21 Aug 2018

Hannon raises Liam to lift the weight of 45 years off a county's shoulders - Billy Keane, Irish Independent

20/8/2018:


If God ever made anything better than the hurling, he kept it for himself. Limerick take Liam at last after another epic poem of a match. Limerick at long last.

It was a day when thousands watched the silver screen in the open air cinema that was the Gaelic Grounds. This was a thriller.

The Children of The Sorrows rejoiced and paid homage to every clash of every ash, to every thundering Treaty thud, to every wristy flick of every Limerick stick, to every puck and every point, to every block and every stop and every treasury of every one of their three golden goals.

This is our game from time immemorial. This year's hurling championship is probably the most memorable in a long time and the last 20 minutes of this one was the most exciting game ever played.

Out there on Limerick's home pitch, Joe Canning's late goal was greeted with a sound no louder than a nun's sigh in the cloisters of a silent order. You could see the look of abject terror in Limerick eyes. Was it to be the same old sad story, all over again?

But then Graeme Mulcahy scored what turned out to be the winning point. The wait is over, Limerick is whole again, reborn and renewed.

Limerick did it for Joan Ryan and the many like her. Joan was dressed in a lovely green knitted cardigan. She is every bit the lady with the smile and the heart of a young girl. Joan never missed the pilgrimage to an All-Ireland with her husband Patrick. He's a Treaty Sarsfield's man. Patrick isn't well but Joan came to the Gaelic Grounds for her man and for her county. She gives a great hug.

Anne Reilly kept her Limerick name for the day. Her three kids were green from top to bottom.

There was a lovely moment when Anne's husband put his arm around her just after the national anthem. As a Mayo man knows the pain only too well and so it was he minded Anne.

Their little boy slept through it all. The cheering for Mulcahy's goal could have raised the dead and those that were there began to believe they would get to see Limerick win a Liam before they died. And maybe the little dreaming boy was dreaming of Limerick winning an All-Ireland at last. Dreams really do come true.

There was a treaty broken in Limerick in 1691 and a giant stone bears testimony to the treachery. These loyal Limerick supporters were glued to the giant screen and glued together by an unbreakable bond.

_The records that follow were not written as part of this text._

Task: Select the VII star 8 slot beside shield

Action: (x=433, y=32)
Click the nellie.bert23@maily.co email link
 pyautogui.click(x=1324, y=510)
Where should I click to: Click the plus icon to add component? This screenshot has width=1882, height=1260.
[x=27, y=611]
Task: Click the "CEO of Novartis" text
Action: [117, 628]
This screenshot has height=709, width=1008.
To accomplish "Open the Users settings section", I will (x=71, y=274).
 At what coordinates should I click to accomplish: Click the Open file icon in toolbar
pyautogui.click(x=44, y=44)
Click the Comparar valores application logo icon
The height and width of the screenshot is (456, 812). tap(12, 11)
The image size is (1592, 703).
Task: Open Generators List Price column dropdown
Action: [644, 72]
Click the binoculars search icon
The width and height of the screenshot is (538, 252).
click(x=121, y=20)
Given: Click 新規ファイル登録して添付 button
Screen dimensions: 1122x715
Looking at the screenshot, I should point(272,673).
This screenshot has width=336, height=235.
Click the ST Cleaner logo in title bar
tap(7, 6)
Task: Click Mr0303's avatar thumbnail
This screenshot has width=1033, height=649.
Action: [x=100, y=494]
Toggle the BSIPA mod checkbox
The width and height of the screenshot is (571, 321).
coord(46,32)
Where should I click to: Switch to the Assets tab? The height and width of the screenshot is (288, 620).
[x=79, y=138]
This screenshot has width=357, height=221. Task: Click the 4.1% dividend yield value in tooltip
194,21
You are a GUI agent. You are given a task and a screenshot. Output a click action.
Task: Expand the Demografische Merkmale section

They kept their word. Today in Croke Park as well. And the team kept their side of the treaty of communion.

So many stories of the long wait. Before the movie of The All-Ireland final we met John Leahy who taught hurling in Causeway Comprehensive. John was drenched in Croke Park back in'73 when Limerick last lifted Liam, and he too was ticketless. "All I ever wanted for the last 45 years was for Limerick to win an All-Ireland. And failing that, Tipp to be beaten."

Hurling lifts us and tells us we are indeed a people who can be rightly proud of who we are.

The heroes of Galway and Limerick emptied out every drop of passions pledge in our holy place, where sacrifices are made out of limb and sinew, muscle and bone, for home and fatherland.

Canning kept his head and scored seemingly at will, while all around were hitting wides. Aidan Harte from Gort kept on giving. James Skehill threw himself in front of a flying sliotar. He took a bullet for Galway. The Tribesmen died like All-Ireland champions should. Like men.

There was a sense of a wild and untamed Ireland and even pagan Ireland in those last few minutes.

Yes there are referees and don'ts but hurling is about dos and derring -dos. For no other game can set us free from the conventions of conformity.

Last week I met a young Kerry mother who was charged €50 to bring her 7-month-old baby in to the Galway game in Croke Park. I have involuntarily touched bellies with men with fat bellies on the way to my seat. These men and women with big handbags are a far greater risk to health and safety than a small baby. The good news was a Galway supporter gave the mother his own ticket for the baby.

This was a tax on motherhood but today was the greatest free show in Limerick since The Pope came here, back in 1979. Limerick City Council and Limerick GAA paid for all. They could easily have charged €20 a head but they didn't. There are some who never broke the treaty with their own people.

Limerick may not have corporate boxes or fancy restaurants or duck a la feckin orange ,but it has a heart and today thousands of hearts pounded as one.

In 1973 a young Limerick team won the All-Ireland and as Eamonn Grimes lifted up the cup on a rainy September day, hardly anyone present could possibly have imagined twoscore and four years would scroll by without a Limerick win.

There are new heroes now but the heroes of '73 will never be forgotten either. Nickie Quaid's Dad rests happy in heaven tonight. His boy is the Stephen Cluxton of hurling. It was a day for old ghosts and new heroes.

Declan Hannon from sweet Adare, led from the front. Declan raised the Liam MacCarthy Cup over his head, and in so doing he lifted the weight of 45 years off a county's shoulders.